[Dataset entries]
§
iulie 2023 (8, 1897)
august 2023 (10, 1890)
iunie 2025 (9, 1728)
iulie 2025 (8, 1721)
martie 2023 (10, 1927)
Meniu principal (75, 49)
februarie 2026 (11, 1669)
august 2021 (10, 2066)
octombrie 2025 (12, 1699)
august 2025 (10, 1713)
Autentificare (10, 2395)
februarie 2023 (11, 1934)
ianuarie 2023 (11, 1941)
§
The number of lines above where the word "august" occurs, and only that number, is the answer.

3